▶ _Requirement_
Set out every line of the listing below as a numbered list, skipping blank lines and leaving the pictures out of your answer.
--------------------------------
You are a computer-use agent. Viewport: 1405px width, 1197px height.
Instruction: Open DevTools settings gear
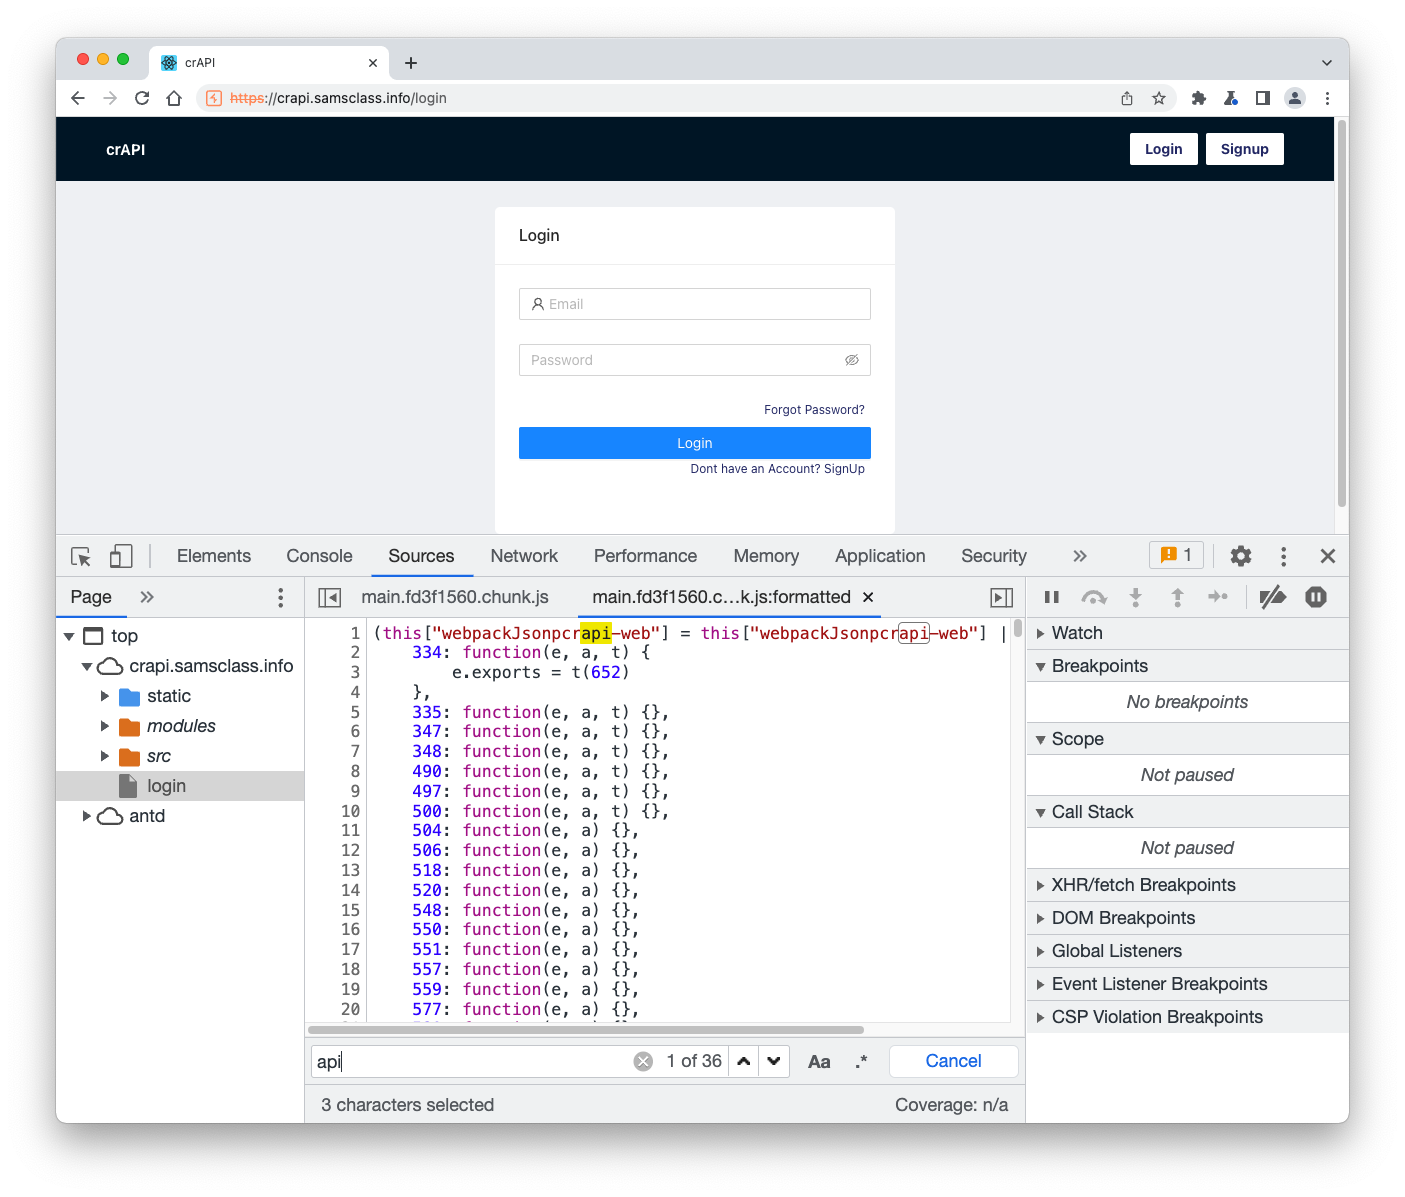click(1240, 556)
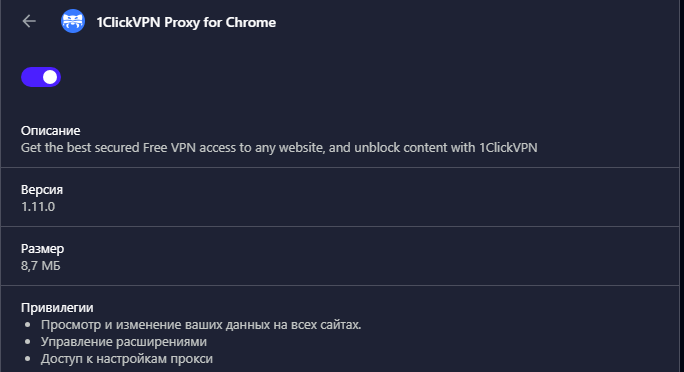Disable the 1ClickVPN extension toggle
This screenshot has width=684, height=372.
click(41, 77)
--------------------------------
▶ _The solution_
1. You are a computer-use agent. Viewport: 1405px width, 1197px height.
2. Instruction: Open DevTools settings gear
3. click(1240, 556)
4. Disable the 1ClickVPN extension toggle
5. This screenshot has width=684, height=372.
6. click(41, 77)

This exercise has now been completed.